# Trailswest 3h



## evosteve (Aug 18, 2017)

Ive been using this Trails west 3h for almost a year now. Nothing but great things to say about the overall build, performance and looks. How dose everyone else like their TW trailer?


----------



## kewpalace (Jul 17, 2013)

I have a Trails West 2H bumper pull Adventure MX - I LOVE it! Pulls great. Has lots of room for the day trips. Mine is a 2005 I got used (it looked brand new) in 2012, I think. You can see it in the background here:

























I am in the market for an LQ (but will keep the TW), and only wish TW made one in aluminum. Their LQs are way heavier than I want to pull.


----------



## evosteve (Aug 18, 2017)

nice trailer, beautiful horses. I love the craftsmanship in the trailers. Have you had any issues with you'res?


----------



## kewpalace (Jul 17, 2013)

evosteve said:


> nice trailer, beautiful horses.


Thank you! The horse in the middle pix was the 1st horse I ever owned. He is gone now but I was fortunate to have him 22 years (he was 26 when he passed). The sorrel is my current cowpony and the Pali is my future cowpony. 



evosteve said:


> I love the craftsmanship in the trailers. Have you had any issues with you'res?


I really love the craftsmanship, too. The only issues I've had with it are:


the saddle rack came loose - easy fix - just tighten the bolts!. 
The tackroom door handle broke - you have to get it from TW and it is not cheap (they sell the whole handle, not parts, so you have to buy the whole thing), but it was easy to put in.
The jack quit working, but that was an easy install (and cheap depending on the jack you get).
Had to replace the screens in the head side windows (although I usually haul with the windows down for air flow)
recently had to reseal the vent in the tackroom as it was leaking in the rain
I am going to have to replace the rubber tackroom door seal. Its coming off on the bottom, but still seals well. Just needs to be done.
I put the load lights on the back and over the tackroom. They are extremely useful.

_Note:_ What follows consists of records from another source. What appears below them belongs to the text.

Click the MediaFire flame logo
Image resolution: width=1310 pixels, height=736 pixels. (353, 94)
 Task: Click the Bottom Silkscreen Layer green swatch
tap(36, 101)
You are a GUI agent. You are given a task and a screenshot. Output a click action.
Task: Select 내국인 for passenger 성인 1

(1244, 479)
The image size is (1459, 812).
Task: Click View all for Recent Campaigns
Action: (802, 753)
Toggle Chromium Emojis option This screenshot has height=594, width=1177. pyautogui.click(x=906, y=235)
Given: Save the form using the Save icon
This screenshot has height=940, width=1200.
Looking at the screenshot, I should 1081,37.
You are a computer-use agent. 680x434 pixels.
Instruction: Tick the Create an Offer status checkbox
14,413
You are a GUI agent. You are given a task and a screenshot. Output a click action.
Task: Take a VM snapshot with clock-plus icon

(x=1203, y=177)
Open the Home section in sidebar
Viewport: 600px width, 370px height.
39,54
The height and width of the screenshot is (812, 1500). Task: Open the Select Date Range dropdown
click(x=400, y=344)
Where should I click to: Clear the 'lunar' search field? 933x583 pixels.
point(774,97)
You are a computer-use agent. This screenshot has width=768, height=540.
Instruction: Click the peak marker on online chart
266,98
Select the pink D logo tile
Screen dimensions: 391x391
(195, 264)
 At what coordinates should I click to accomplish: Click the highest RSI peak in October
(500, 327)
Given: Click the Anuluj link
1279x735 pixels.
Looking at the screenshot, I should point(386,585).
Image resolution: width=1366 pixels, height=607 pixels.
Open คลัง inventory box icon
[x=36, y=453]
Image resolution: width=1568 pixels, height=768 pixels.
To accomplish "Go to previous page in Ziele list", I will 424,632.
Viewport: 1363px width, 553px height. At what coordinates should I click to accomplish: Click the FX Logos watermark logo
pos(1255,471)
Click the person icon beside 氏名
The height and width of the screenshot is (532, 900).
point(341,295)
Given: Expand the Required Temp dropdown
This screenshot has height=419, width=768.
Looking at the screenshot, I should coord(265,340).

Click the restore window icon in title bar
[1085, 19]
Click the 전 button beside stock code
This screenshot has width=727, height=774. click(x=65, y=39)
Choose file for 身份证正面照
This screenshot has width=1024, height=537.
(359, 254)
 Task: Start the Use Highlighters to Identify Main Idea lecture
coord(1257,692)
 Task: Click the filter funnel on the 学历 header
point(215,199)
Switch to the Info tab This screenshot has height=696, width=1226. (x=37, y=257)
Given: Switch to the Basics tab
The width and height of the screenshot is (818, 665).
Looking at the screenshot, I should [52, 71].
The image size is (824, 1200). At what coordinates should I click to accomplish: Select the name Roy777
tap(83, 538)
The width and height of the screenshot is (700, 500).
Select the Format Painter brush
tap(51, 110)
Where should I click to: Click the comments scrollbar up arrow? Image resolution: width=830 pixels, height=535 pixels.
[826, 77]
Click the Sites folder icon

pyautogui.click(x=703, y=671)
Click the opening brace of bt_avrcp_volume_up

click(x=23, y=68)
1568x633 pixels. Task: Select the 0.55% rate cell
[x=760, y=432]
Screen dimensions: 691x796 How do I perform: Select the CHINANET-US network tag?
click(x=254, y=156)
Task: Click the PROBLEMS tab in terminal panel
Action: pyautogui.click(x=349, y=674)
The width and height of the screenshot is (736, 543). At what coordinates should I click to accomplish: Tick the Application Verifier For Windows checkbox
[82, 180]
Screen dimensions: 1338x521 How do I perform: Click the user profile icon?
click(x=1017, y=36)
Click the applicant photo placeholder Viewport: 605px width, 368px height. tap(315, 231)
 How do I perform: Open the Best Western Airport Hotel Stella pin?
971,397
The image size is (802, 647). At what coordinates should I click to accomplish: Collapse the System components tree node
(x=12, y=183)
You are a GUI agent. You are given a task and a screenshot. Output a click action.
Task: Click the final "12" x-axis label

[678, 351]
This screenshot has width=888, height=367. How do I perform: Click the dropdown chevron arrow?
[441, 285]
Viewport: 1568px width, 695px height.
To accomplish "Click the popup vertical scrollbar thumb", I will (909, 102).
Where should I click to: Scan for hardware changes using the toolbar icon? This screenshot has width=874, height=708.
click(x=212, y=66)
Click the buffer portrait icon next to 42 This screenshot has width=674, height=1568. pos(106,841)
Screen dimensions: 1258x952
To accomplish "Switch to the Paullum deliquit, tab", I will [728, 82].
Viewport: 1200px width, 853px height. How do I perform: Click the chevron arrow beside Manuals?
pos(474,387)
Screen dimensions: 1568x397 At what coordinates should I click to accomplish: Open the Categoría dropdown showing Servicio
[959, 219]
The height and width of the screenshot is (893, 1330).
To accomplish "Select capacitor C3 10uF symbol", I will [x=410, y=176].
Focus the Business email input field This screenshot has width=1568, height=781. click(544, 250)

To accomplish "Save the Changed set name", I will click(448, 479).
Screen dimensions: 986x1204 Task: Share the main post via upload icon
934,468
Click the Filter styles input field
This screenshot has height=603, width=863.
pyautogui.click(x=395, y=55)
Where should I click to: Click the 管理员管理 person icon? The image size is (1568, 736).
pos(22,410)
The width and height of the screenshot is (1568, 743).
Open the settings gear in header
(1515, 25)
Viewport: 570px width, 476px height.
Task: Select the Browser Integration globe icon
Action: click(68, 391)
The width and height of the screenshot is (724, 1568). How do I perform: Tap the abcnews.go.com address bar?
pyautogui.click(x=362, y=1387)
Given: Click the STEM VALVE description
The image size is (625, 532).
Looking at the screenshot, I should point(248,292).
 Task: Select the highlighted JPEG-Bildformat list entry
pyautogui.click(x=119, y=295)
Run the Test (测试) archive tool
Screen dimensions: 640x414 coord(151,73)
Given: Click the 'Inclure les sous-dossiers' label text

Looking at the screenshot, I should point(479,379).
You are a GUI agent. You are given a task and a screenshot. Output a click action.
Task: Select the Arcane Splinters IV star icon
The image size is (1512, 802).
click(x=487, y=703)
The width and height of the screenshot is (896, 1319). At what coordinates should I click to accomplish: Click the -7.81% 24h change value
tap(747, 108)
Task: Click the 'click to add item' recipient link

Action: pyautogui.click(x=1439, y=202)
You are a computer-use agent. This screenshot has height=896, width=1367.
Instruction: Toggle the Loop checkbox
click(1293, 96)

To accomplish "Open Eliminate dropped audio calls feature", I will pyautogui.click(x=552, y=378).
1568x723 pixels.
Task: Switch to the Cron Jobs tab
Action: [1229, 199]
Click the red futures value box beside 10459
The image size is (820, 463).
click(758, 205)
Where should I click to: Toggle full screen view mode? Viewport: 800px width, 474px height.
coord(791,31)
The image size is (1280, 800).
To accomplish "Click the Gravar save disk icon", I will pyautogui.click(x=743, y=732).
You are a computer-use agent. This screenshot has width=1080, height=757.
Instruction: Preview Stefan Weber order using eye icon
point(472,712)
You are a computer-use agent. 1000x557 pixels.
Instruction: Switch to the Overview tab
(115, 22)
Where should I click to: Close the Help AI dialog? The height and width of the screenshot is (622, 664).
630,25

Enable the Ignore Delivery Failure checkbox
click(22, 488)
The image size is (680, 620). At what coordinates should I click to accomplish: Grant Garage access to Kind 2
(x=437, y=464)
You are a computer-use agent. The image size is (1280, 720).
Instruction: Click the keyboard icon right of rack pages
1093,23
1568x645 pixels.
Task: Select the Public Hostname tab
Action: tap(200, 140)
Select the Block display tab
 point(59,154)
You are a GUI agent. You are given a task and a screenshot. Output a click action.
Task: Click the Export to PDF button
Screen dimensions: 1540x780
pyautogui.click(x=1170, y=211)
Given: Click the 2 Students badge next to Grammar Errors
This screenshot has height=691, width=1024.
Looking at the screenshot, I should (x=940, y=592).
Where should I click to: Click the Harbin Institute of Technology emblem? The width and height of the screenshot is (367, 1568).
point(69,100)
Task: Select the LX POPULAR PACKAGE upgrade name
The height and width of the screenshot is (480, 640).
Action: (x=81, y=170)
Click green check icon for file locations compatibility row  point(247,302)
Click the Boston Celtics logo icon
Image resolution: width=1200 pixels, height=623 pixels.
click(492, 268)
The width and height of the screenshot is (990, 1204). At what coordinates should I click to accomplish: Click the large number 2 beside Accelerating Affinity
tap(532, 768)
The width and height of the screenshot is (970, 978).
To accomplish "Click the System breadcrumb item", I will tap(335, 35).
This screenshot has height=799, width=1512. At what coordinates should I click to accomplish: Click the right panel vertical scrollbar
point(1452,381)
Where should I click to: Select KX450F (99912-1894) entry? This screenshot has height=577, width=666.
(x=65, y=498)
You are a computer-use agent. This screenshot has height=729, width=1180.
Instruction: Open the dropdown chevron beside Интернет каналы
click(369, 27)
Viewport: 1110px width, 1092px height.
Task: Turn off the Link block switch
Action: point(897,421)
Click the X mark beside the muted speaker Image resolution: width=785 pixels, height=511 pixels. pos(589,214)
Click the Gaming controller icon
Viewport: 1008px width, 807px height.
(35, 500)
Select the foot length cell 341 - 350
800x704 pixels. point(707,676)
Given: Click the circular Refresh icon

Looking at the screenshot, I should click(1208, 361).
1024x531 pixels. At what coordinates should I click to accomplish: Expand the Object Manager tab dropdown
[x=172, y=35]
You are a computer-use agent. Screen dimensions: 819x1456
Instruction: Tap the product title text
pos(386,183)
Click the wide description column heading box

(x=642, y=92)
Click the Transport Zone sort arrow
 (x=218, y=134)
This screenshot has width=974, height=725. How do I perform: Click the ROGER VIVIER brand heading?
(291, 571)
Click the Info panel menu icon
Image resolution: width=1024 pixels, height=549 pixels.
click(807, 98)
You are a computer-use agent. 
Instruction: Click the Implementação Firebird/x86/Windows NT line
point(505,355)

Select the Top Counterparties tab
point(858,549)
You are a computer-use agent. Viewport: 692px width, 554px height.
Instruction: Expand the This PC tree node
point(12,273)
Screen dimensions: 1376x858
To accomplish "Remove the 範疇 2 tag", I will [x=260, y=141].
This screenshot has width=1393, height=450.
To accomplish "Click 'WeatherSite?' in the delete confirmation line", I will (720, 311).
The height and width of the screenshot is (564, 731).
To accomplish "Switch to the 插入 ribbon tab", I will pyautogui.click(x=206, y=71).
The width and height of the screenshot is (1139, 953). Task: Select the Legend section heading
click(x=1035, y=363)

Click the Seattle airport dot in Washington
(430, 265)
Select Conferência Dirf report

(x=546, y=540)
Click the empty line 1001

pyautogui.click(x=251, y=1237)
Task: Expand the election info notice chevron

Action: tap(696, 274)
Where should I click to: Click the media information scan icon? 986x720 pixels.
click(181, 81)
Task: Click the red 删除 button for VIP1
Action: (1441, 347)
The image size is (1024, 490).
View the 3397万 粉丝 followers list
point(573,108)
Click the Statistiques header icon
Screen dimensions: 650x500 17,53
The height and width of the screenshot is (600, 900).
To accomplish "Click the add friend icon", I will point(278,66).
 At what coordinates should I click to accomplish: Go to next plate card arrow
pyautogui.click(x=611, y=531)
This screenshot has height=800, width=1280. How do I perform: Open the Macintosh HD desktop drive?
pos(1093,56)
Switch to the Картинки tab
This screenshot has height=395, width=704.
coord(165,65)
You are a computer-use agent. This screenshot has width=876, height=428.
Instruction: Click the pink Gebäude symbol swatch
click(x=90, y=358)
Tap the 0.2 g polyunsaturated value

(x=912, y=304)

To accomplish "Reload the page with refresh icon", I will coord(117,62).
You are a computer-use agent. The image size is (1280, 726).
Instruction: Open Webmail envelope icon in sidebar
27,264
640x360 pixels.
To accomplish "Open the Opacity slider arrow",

For a 13 yo trailer that was/is kept outside, that's not too bad; normal wear/tear type stuff. 

Unfortunately for me, the local TW dealer sold to another owner and TW got mad at the new guys and pulled out of my area. So any parts I may need for the trailer I have to get directly from TW. But other than the door handle (I got a new jack at Harbor Freight), I have not had to get any specific TW parts.


----------



## SilverMaple (Jun 24, 2017)

TW was ubiquitous in NW Montana-- nearly everyone had one when I was there, and they seemed to hold up well. Unfortunately, the ones here in the midwest have not fared as well--- they are known for rusting, door latches breaking, etc. far more than other steel trailers. Whether it's the difference in climate or road salt or what have you, the ones in the midwest that still look good are stored indoors and kept meticulously clean. The rest are rust buckets within a few years.


----------



## whisperbaby22 (Jan 25, 2013)

I have an old trailswest and had a heavy lock installed on the tack room door. I like that the tack room is pretty much theft proof.


----------